Please use this identifier to cite or link to this item: https://scholarbank.nus.edu.sg/handle/10635/238621
Title: TRANSFER LEARNING FOR ROBUST PREDICTIONS IN COMPUTATIONAL GENOMICS
Authors: RAFAEL PERES DA SILVA
Keywords: machine learning, transfer learning, computational genomics, metagenomics, cancer genomics
Issue Date: 16-Aug-2022
Citation: RAFAEL PERES DA SILVA (2022-08-16). TRANSFER LEARNING FOR ROBUST PREDICTIONS IN COMPUTATIONAL GENOMICS. ScholarBank@NUS Repository.

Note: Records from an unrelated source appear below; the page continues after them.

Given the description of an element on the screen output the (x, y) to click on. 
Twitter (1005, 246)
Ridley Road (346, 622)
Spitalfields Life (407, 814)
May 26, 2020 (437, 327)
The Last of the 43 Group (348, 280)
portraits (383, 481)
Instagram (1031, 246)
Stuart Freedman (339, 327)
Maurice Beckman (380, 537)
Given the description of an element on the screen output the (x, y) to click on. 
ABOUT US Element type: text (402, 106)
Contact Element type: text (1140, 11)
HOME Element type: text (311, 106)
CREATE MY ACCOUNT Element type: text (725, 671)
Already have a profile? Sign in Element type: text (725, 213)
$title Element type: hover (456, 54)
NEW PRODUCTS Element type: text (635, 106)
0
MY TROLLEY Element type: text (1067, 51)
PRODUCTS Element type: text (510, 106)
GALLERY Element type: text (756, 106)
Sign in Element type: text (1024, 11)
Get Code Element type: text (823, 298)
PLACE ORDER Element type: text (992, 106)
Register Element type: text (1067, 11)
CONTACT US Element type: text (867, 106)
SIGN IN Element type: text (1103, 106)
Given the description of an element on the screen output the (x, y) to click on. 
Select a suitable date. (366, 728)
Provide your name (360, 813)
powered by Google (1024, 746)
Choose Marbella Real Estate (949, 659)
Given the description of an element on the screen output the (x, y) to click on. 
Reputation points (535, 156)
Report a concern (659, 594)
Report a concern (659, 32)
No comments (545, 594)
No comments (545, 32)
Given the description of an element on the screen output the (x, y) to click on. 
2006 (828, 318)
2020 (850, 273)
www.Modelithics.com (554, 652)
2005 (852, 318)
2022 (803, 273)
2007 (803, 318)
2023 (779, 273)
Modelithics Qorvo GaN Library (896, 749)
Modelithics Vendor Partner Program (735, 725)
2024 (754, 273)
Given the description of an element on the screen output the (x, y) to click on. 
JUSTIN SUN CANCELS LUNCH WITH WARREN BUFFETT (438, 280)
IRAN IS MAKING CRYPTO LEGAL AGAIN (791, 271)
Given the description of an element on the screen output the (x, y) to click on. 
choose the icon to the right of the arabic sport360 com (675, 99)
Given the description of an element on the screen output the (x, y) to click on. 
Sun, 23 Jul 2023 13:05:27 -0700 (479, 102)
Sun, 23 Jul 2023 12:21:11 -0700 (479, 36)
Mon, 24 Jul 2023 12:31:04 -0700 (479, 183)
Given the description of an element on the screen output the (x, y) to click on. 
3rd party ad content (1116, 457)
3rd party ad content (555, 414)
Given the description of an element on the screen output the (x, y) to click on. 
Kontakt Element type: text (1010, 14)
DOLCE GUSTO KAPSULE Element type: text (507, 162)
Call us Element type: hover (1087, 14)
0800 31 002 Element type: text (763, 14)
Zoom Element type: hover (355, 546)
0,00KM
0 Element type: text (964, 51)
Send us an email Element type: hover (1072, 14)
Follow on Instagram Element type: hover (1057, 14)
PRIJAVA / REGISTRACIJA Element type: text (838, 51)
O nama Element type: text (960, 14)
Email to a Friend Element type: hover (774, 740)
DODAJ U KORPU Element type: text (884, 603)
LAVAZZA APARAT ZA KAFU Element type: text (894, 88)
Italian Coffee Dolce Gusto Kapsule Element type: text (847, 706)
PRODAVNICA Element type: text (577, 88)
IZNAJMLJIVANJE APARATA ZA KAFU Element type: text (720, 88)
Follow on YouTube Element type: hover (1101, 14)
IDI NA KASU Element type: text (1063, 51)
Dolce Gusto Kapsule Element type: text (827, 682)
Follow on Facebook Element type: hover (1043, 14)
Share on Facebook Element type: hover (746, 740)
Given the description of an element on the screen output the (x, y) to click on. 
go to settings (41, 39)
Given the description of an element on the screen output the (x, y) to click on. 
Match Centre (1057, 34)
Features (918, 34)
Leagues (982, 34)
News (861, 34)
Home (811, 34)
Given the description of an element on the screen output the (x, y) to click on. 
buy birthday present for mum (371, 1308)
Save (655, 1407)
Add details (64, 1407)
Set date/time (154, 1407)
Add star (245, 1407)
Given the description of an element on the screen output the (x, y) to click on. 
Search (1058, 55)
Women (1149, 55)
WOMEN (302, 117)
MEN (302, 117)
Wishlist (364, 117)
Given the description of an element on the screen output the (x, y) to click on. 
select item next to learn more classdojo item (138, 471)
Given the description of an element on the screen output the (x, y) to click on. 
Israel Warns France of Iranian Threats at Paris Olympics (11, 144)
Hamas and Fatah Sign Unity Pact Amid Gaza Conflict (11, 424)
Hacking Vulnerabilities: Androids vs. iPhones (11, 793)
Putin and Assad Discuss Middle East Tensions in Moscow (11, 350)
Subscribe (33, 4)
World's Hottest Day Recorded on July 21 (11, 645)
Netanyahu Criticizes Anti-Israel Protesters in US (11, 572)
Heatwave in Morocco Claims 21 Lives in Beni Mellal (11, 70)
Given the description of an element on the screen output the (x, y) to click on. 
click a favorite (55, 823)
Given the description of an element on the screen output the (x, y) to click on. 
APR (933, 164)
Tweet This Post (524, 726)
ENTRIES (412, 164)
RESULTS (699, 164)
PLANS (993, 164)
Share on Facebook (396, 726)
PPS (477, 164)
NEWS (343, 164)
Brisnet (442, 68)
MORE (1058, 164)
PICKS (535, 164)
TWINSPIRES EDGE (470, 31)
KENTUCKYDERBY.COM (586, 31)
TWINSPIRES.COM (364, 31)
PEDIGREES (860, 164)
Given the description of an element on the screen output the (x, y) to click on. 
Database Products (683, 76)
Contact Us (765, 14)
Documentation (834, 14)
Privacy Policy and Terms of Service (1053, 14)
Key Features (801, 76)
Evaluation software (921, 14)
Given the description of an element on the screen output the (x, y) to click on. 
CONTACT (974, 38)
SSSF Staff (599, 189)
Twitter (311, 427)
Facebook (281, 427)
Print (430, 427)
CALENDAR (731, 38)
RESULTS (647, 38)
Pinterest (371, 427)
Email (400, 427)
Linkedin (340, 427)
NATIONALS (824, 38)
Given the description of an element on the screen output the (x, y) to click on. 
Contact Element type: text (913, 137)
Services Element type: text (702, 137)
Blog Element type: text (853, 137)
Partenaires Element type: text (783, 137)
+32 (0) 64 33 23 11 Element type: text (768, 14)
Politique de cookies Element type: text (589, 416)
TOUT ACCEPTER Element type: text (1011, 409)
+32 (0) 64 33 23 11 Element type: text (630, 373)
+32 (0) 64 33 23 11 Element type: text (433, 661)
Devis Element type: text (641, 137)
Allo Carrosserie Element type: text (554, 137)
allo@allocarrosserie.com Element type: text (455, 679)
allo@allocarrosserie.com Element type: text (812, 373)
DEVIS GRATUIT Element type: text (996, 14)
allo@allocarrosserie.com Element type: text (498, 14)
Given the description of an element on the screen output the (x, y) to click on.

Abstract: The use of machine learning on large and complex biological datasets has been instrumental in deriving meaningful insights from biological experiments. Even with constant advances in high-throughput experimental strategies, biological experiments are frequently constrained by sample availability (e.g., human tumor tissue), high experimental cost, and intrinsic biological and experimental variability (e.g., sequencing errors). Biological datasets therefore frequently present unique challenges to machine learning due to differences in sample type and experimental setup, small sample sizes from complex experiments, and distribution shifts (e.g., in vitro to in vivo). This thesis focuses on leveraging transfer learning techniques that aim to improve the performance of data-limited target tasks by utilizing data-rich source tasks. Three case studies are conducted to present the challenges and motivations and introduce novel methods in computational genomics demonstrating the utility of transfer learning.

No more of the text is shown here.